BEGIN DATA EXTRACT
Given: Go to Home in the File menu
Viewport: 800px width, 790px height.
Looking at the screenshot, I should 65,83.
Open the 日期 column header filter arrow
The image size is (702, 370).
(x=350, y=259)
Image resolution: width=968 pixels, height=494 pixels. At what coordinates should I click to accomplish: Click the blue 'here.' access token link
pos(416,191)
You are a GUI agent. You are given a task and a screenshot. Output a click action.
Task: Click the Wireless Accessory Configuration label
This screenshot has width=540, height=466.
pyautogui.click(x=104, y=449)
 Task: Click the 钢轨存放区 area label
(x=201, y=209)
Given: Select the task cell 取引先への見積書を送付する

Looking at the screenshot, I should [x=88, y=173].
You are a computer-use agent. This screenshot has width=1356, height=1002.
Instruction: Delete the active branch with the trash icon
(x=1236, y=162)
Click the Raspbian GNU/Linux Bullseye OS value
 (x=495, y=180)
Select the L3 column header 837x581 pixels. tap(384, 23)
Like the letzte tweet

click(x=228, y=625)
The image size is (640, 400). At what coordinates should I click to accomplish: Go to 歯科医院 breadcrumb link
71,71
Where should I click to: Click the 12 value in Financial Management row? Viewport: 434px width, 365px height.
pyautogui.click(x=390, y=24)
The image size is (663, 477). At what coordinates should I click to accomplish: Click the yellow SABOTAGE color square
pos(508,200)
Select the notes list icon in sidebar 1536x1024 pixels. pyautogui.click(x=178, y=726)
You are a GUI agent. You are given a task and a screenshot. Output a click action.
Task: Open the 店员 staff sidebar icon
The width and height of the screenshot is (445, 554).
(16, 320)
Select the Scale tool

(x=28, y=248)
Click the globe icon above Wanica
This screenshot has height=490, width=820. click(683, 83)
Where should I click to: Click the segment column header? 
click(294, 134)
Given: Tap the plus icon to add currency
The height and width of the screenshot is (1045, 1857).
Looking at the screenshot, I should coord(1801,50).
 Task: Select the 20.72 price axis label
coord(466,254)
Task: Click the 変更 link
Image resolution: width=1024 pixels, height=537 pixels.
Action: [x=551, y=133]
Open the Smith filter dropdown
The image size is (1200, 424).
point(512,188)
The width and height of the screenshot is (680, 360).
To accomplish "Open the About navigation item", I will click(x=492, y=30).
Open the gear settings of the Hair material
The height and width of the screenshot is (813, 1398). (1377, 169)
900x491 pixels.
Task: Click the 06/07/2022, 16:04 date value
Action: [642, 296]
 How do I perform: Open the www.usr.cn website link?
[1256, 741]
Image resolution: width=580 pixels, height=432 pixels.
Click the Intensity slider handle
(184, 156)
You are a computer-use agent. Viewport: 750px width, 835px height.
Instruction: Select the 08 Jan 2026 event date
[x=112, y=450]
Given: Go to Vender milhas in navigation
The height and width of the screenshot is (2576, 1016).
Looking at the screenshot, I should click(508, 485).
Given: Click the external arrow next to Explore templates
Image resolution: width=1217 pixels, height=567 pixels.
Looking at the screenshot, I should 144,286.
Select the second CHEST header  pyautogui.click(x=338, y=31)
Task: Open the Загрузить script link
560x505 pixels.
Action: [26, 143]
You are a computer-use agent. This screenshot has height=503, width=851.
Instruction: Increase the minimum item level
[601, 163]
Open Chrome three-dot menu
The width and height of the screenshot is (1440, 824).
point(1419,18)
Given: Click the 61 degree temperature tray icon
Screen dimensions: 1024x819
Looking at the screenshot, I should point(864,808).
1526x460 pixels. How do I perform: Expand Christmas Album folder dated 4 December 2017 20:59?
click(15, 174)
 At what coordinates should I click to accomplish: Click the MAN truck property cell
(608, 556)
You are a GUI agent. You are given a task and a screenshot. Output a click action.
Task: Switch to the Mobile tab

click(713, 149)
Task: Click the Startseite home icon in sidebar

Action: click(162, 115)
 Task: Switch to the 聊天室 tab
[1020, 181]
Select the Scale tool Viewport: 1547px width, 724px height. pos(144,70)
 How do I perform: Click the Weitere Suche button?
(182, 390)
END DATA EXTRACT
**DESCRIPTION OF THE TASK**
Copy the lines from the start of the data verbatim, stopping after the line containing "Given: Tap the plus icon to add currency".

**SOLVED PROBLEM**
Given: Go to Home in the File menu
Viewport: 800px width, 790px height.
Looking at the screenshot, I should 65,83.
Open the 日期 column header filter arrow
The image size is (702, 370).
(x=350, y=259)
Image resolution: width=968 pixels, height=494 pixels. At what coordinates should I click to accomplish: Click the blue 'here.' access token link
pos(416,191)
You are a GUI agent. You are given a task and a screenshot. Output a click action.
Task: Click the Wireless Accessory Configuration label
This screenshot has width=540, height=466.
pyautogui.click(x=104, y=449)
 Task: Click the 钢轨存放区 area label
(x=201, y=209)
Given: Select the task cell 取引先への見積書を送付する

Looking at the screenshot, I should [x=88, y=173].
You are a computer-use agent. This screenshot has width=1356, height=1002.
Instruction: Delete the active branch with the trash icon
(x=1236, y=162)
Click the Raspbian GNU/Linux Bullseye OS value
 (x=495, y=180)
Select the L3 column header 837x581 pixels. tap(384, 23)
Like the letzte tweet

click(x=228, y=625)
The image size is (640, 400). At what coordinates should I click to accomplish: Go to 歯科医院 breadcrumb link
71,71
Where should I click to: Click the 12 value in Financial Management row? Viewport: 434px width, 365px height.
pyautogui.click(x=390, y=24)
The image size is (663, 477). At what coordinates should I click to accomplish: Click the yellow SABOTAGE color square
pos(508,200)
Select the notes list icon in sidebar 1536x1024 pixels. pyautogui.click(x=178, y=726)
You are a GUI agent. You are given a task and a screenshot. Output a click action.
Task: Open the 店员 staff sidebar icon
The width and height of the screenshot is (445, 554).
(16, 320)
Select the Scale tool

(x=28, y=248)
Click the globe icon above Wanica
This screenshot has height=490, width=820. click(683, 83)
Where should I click to: Click the segment column header? 
click(294, 134)
Given: Tap the plus icon to add currency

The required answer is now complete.